More than a few of this generation’s bright lights found poetry first through performance, or come from communities where “spoken word” and “poetry” are not separate lanes. Other poets have shown a talent for building an audience in less embodied ways. Before Kaveh Akbar published his strong 2017 debut collection, Calling a Wolf a Wolf, he had established himself through his interview series on the website Divedapper, which offers intimate and engaging introductions to new American poets. He also tirelessly shares what he is reading with his 28,000 Twitter followers, posting daily screenshots of pages from books that have excited him.

Emerging poets of this digital-native generation are ready to work at getting their words and their names out there. A number of them have agents and publicists (this is not, historically speaking, normal!). Some are genre crossers, bucking poetic insularity. Saeed Jones (Prelude to Bruise, 2014) is a public presence as an on-camera host of a BuzzFeed News show. Fatimah Asghar (If They Come for Us, 2018) wrote and co-created a popular web series, Brown Girls, now being adapted for HBO. Eve L. Ewing (Electric Arches, 2017) is a sociologist and commenter on race with a massive social-media presence.

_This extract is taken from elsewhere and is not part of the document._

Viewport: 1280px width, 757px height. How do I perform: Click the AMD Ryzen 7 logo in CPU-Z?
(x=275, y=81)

Poets a little older may grumble at the networking and exposure, but their juniors respect the hustle, convinced that poems, with the right push, can “enter the jet stream of the ongoing national discourse,” as Jones has put it. They are onto something: A recent survey by the National Endowment for the Arts revealed that poetry readership doubled among 18-to-34-year-olds over the past five years.

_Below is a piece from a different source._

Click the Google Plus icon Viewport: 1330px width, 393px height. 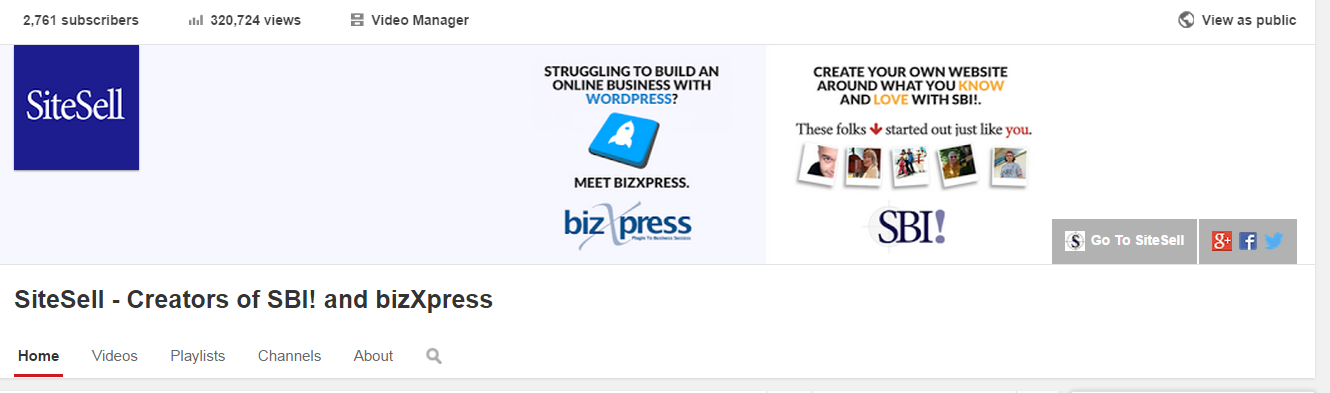pyautogui.click(x=1221, y=241)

The energy on display is about more than savvy marketing or niche appeal. “From what I’m seeing,” says Jeff Shotts, the executive editor of Graywolf Press, who edited three of the 10 collections that made it onto the long list for the 2017 National Book Award in poetry, “this is a renaissance.” And most striking among the many forces propelling that renaissance is a resurgence of the first-person lyric—just what the “language poets” of the late 1970s declared obsolete. Too narrowly experiential, too sentimental, too accessible, inadequate to the task of engaging with a postmodern, media-saturated culture—this was the verdict of a previous avant-garde that abandoned “the speaker” in favor of a recondite poetics that appealed to an ever more exclusive audience. But the rising generation—while embracing avant-garde techniques (the use of radical disjunction and collage, the potpourri of “high” and “low” cultural references)—hasn’t bought the message. Having come of age in the heyday of identity politics, the diverse poets now in the spotlight are reclaiming “the democratic ‘I,’ ” in the words of the poet Edward Hirsch.

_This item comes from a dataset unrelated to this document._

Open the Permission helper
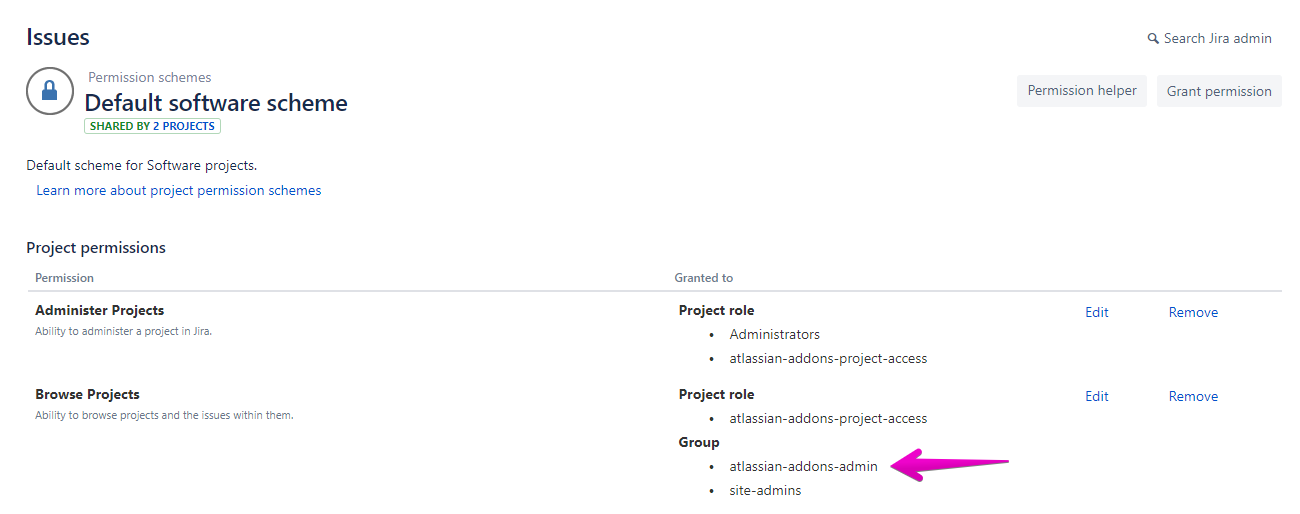 coord(1081,91)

This “I,” reared on multiple languages and dialects, could not be said to suffer from a restricted vocabulary, as Vendler complained. Lyric, for this generation, definitely needn’t mean short. Making their debut in the wake of Claudia Rankine’s best-selling Citizen: An American Lyric (2014), poets dare to tackle project books, with historical sweep and hybrid form, right out of the gate. This “I,” aware of the variously marginalized “we”s to which it belongs, marries the personal to the ambitiously political. Its ascendancy has raised poetically energizing questions about identity. The young poets who stand out have helped make race and sexuality and gender the red-hot centers of current poetry, and they push past as many boundaries as they can. They strain to think anew about selfhood and group membership. Drawing on eclectic traditions, they mine the complexity latent in the lyric “I.” At its best, the last thing this “I” aspires to deliver is tidy epiphanies.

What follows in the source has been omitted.